Mahasiswa di Universitas Sidi Mohammad Ben Abdillah Fes Maroko. Pecandu teh susu, tapi kalau adanya kopi susu ya diminum juga. Berusaha menjadi pembaca yang baik sekaligus ingin menjadi pendengar budiman. Semoga menjadi manusia yang dapat memanusiakan manusia .

Nasib Bahasa Arab di Maroko Zaman Milenial

Siang tadi, Mas Saiful Anwar datang setelah mengurus berkas untuk keperluan studi doktoralnya. Setelah sedikit basa-basi, langsung saja kutanyakan perihal disertasi yang akan ditulisnya nanti. Sebenarnya, tak ada maksud apa-apa, hanya ingin menyambung obrolan dari pada berhenti begitu saja.

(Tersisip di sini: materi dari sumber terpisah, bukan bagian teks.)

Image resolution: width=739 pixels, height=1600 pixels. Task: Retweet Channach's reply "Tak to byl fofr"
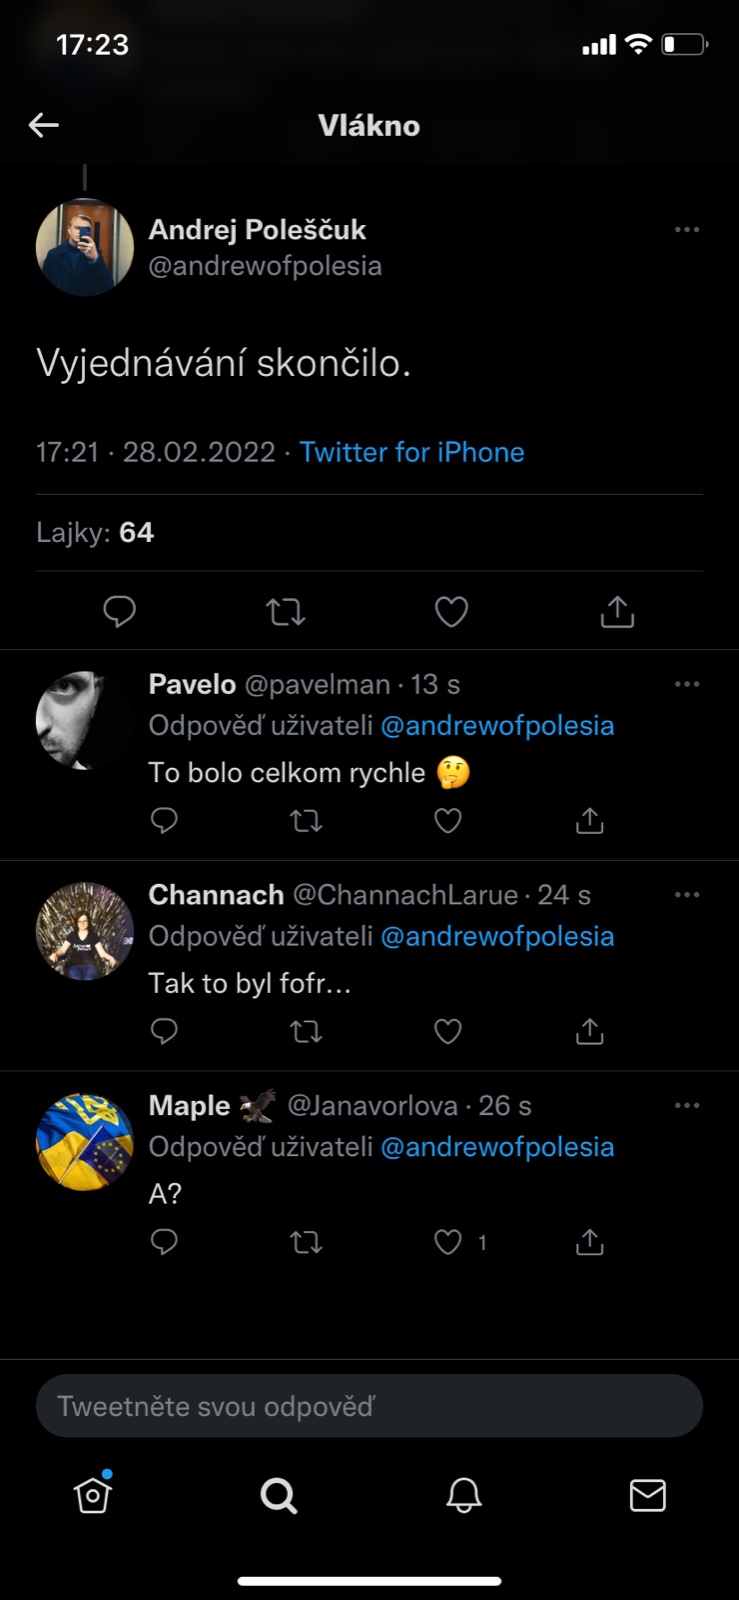tap(306, 1031)
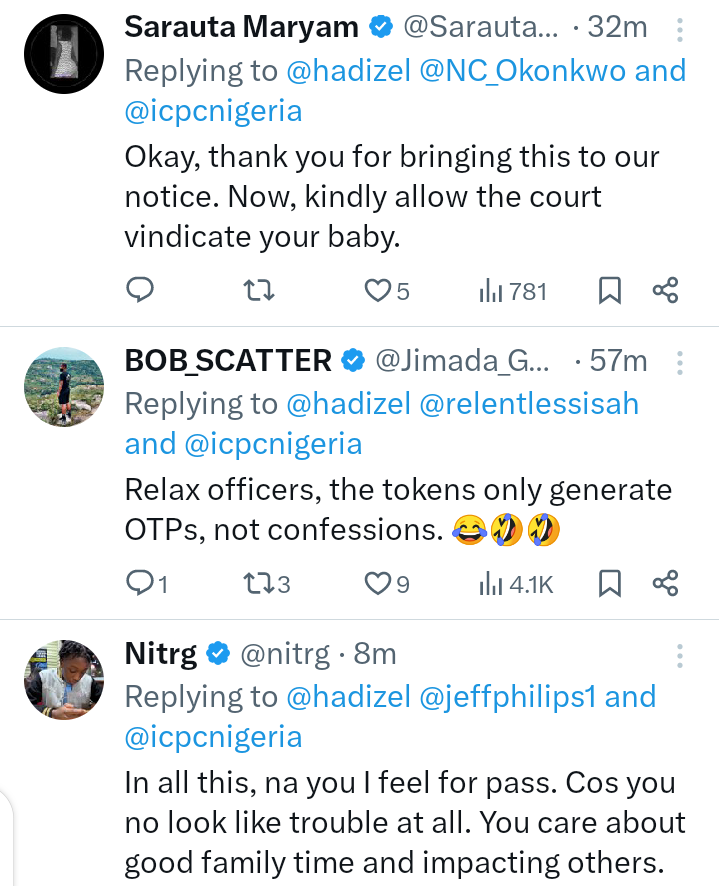This screenshot has height=886, width=719.
Task: Retweet Sarauta Maryam's reply
Action: 259,291
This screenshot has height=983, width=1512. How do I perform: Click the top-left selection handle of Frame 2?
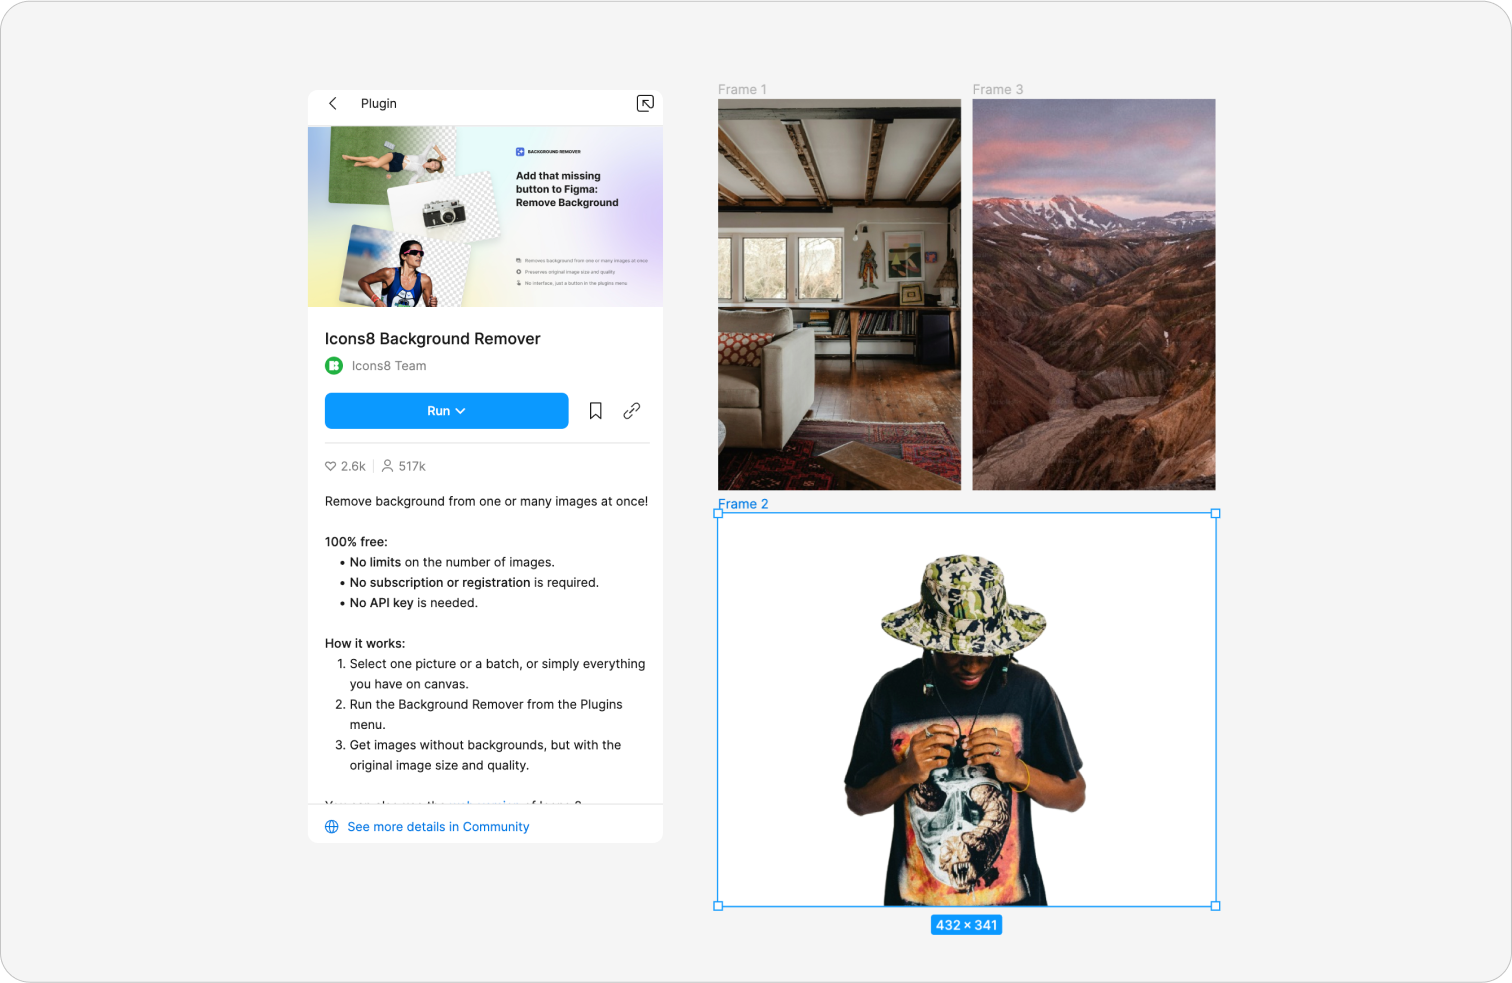click(719, 513)
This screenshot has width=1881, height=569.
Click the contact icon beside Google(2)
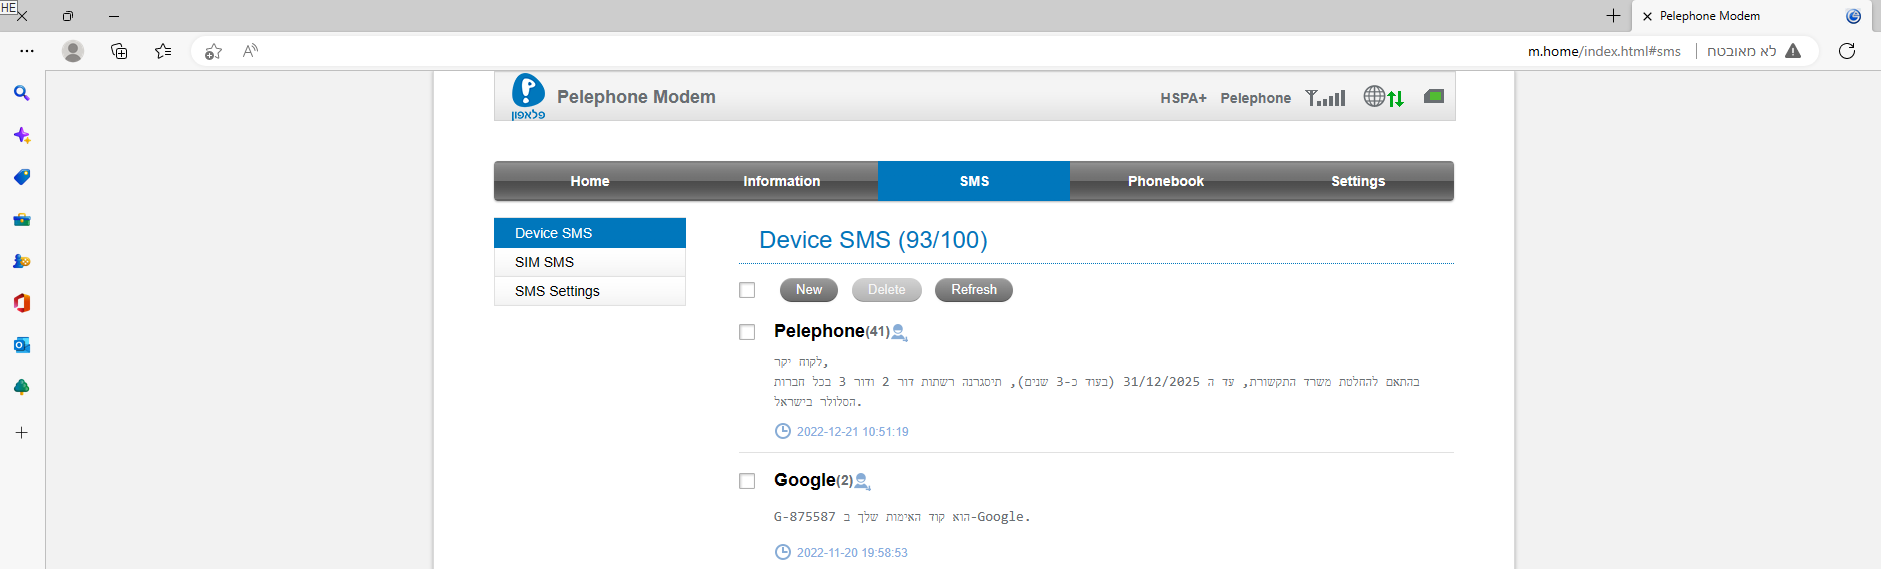tap(862, 481)
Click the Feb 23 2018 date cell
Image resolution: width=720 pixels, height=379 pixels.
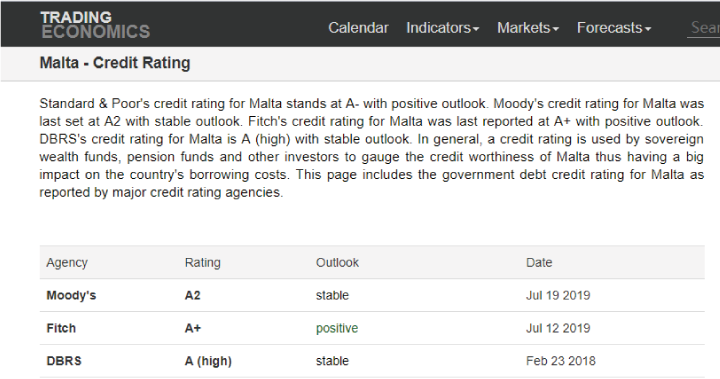click(x=561, y=361)
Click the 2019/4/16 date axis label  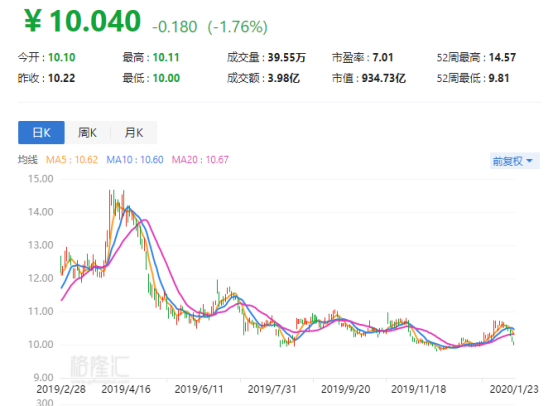pos(126,389)
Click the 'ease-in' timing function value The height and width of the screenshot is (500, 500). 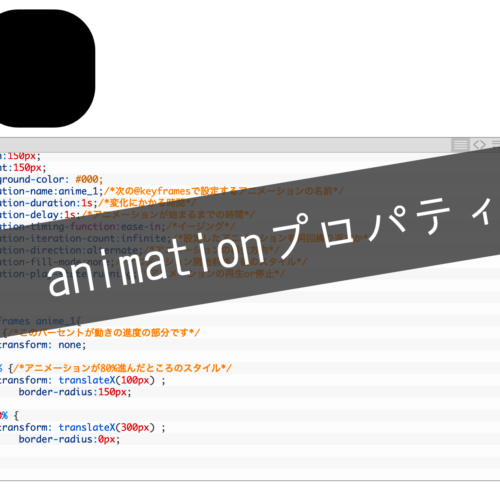point(141,227)
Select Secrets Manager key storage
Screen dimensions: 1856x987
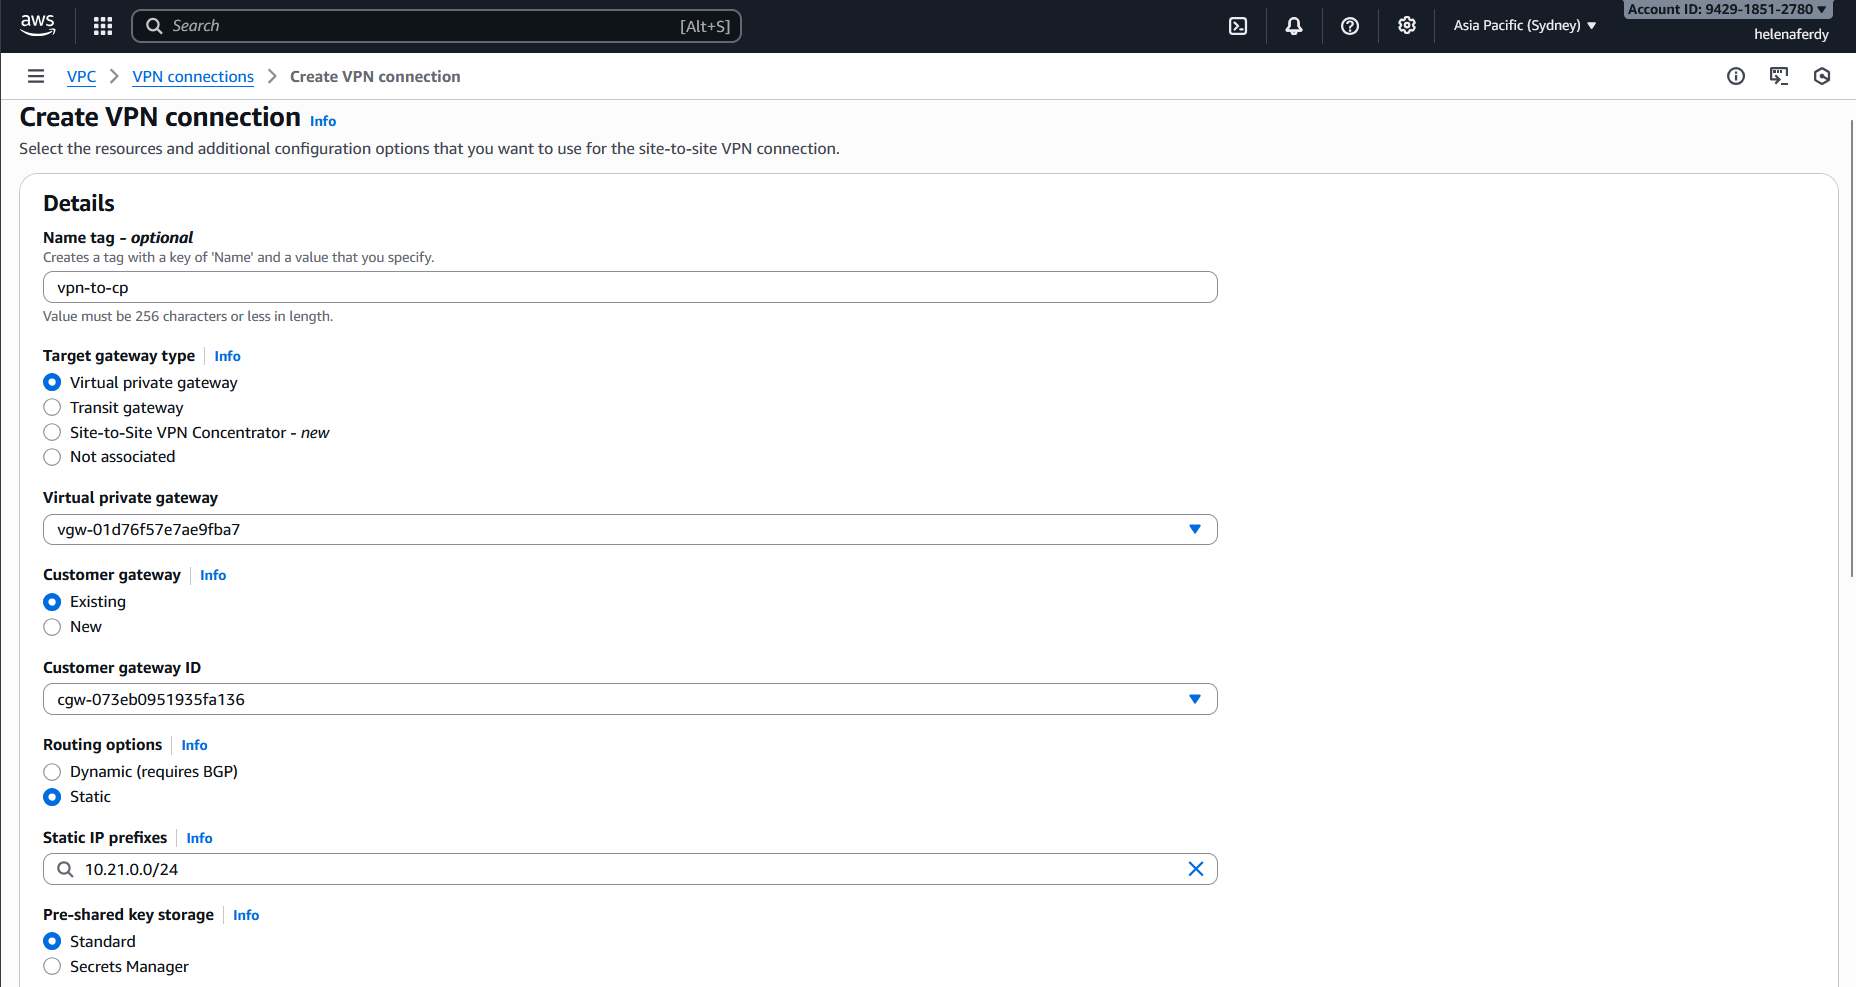click(53, 967)
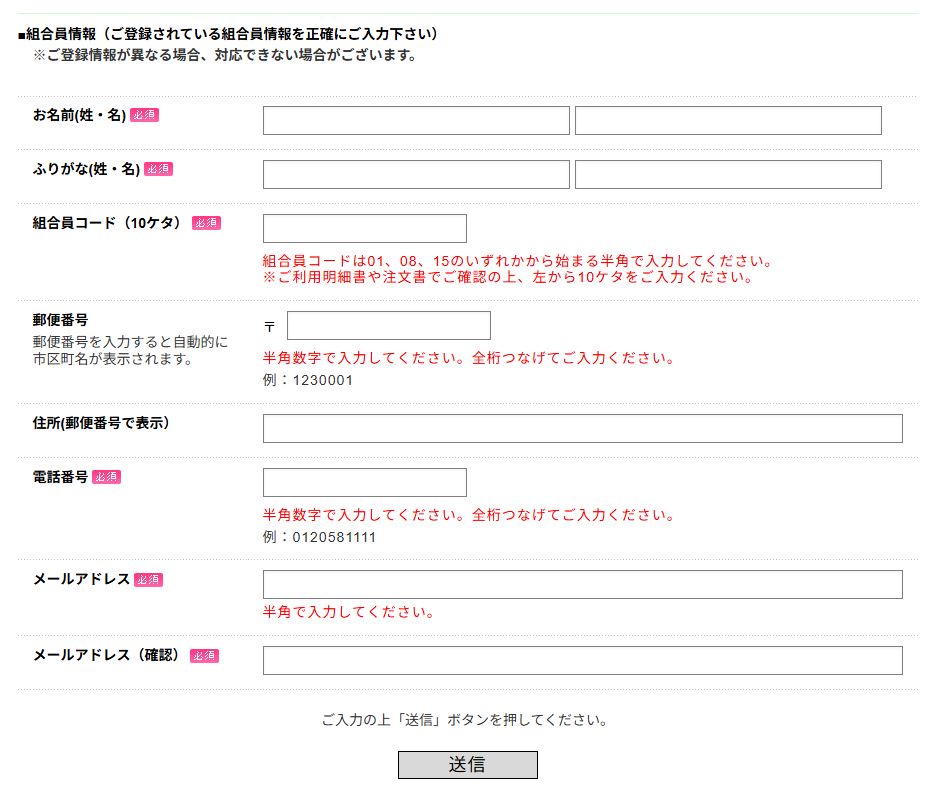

Di sela-sela obrolan, saya begitu tertarik dengan argumen yang beliau sampaikan mengenai bahasa. Kurang lebih begini, “Bahasa itu tercipta dan ada karena kesepakatan yang terjadi antar masyarakat dalam lingkup sosial. Misal, bahasa Indonesianya ini (sambil menunjuk buku) adalah buku. Dan orang-orang bersepakat untuk menamakan benda ‘ini’ adalah buku. Maka terciptalah bahasa.”

Saiful Anwar adalah mahasiswa doktoral Program Linguistik di Univerzitas Mohammed I Oujda, kampus di bawah payung kementgerian pendidikan, bukan kementerian wakaf. Di kampus terbesar di kota Oujda itu pula program master, juga program Linguistik. Mahasiswa asal Bekasi, Jawa Barat ini sebelumnya kuliah S1 di jurusan Dirosat Islamiyah, UIN Jakarta. Pendidikan agamanya ditempuh di Pesantren Darussunnah asuhan almagfurlah Kiai Mustofa Ali Yakub. Selain itu rajin mendengarkan almaghfurlah Gus Dur menjelaskan kitab al-Hikam, di Pesantren Ciganjur.

Lantas obrolan berlanjut pada, “Hal ini berbeda dengan bahasa Arab, dirinya mempunyai susunan kalimat dan tata bahasa yang itu-itu saja. Sudah begitu dari sononya. Tapi ada beberapa kalimat yang mungkin tercipta dari kesepakatan masyarakat dan belum tercakup dalam kaidah bahasa.”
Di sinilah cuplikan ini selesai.